> **Task**
Starting at the line that contains "Given: Pick the 'laptops' keyword chip" and continuing through the end of the records, write those lines out again with "Viewport" swapped for "Display" and nothing else altered. Leave the pictures out.

------ Available records ------

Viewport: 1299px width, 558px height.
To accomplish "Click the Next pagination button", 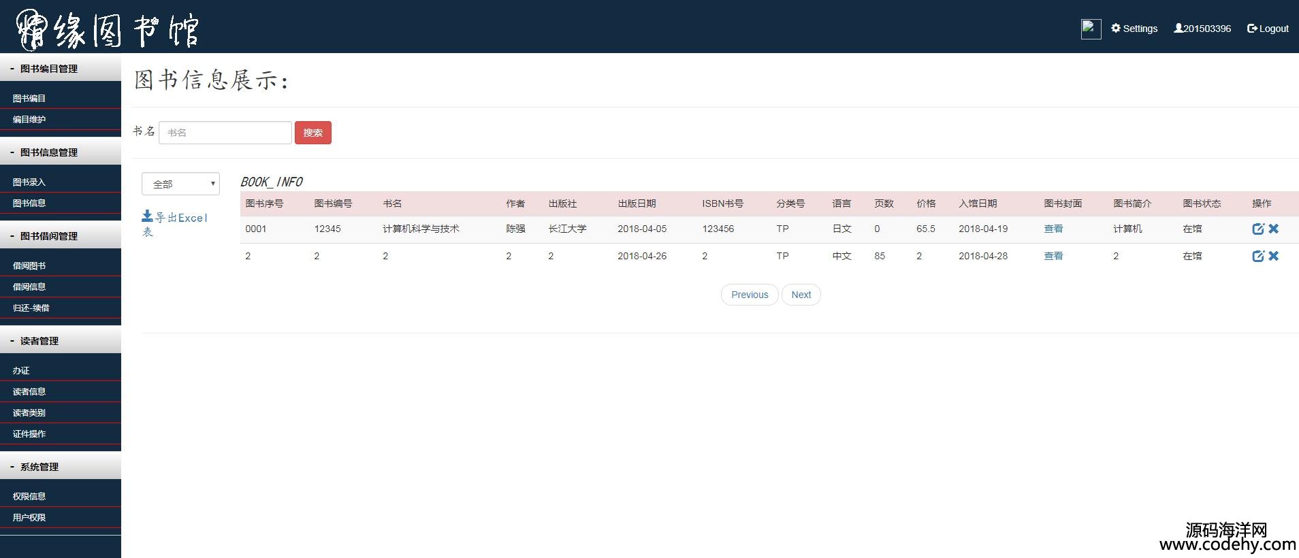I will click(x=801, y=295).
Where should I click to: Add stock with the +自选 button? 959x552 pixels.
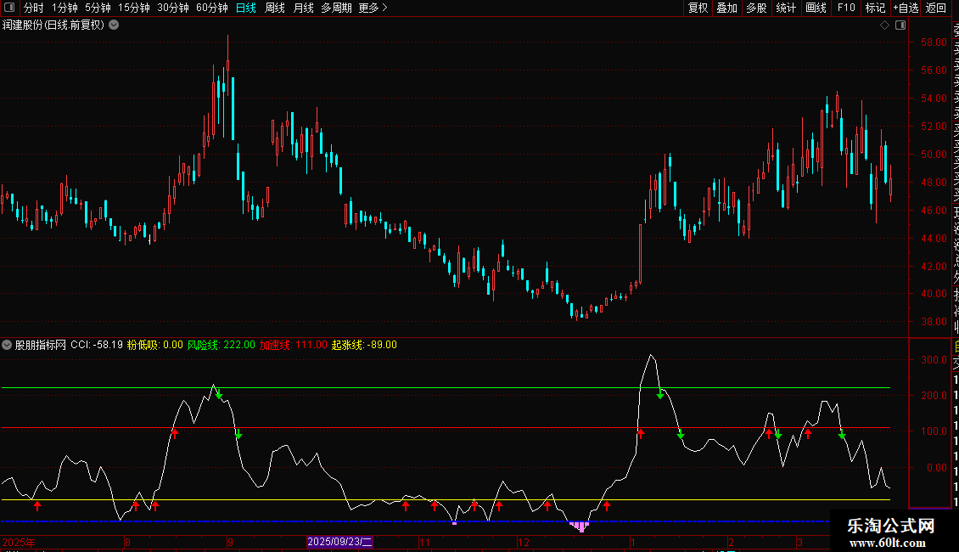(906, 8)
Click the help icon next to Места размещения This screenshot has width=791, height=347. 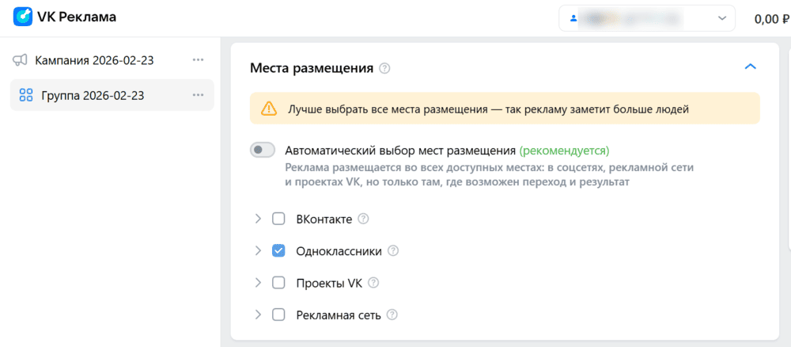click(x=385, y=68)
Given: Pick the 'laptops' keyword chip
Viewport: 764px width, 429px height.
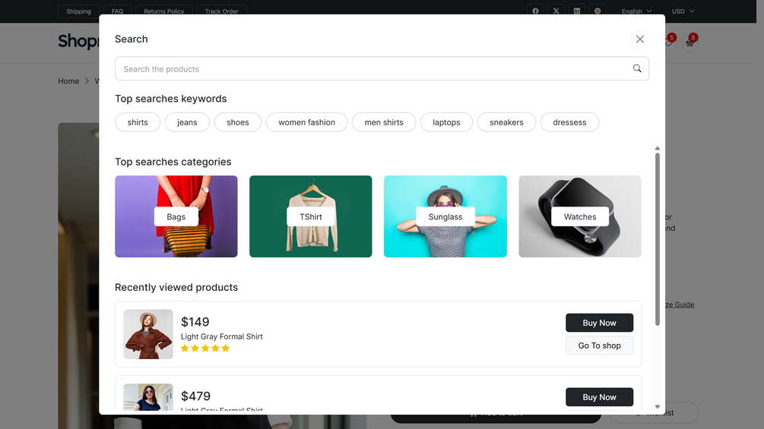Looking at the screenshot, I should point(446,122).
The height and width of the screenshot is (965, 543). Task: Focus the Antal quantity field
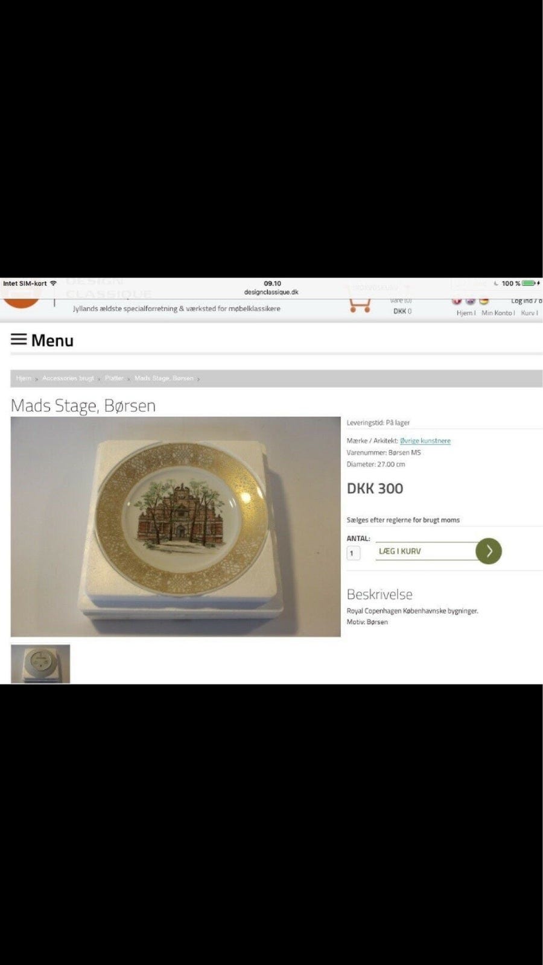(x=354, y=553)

------

> **Exercise solution**
Given: Pick the 'laptops' keyword chip
Display: 764px width, 429px height.
Looking at the screenshot, I should point(446,122).
The height and width of the screenshot is (965, 543). Task: Focus the Antal quantity field
(x=354, y=553)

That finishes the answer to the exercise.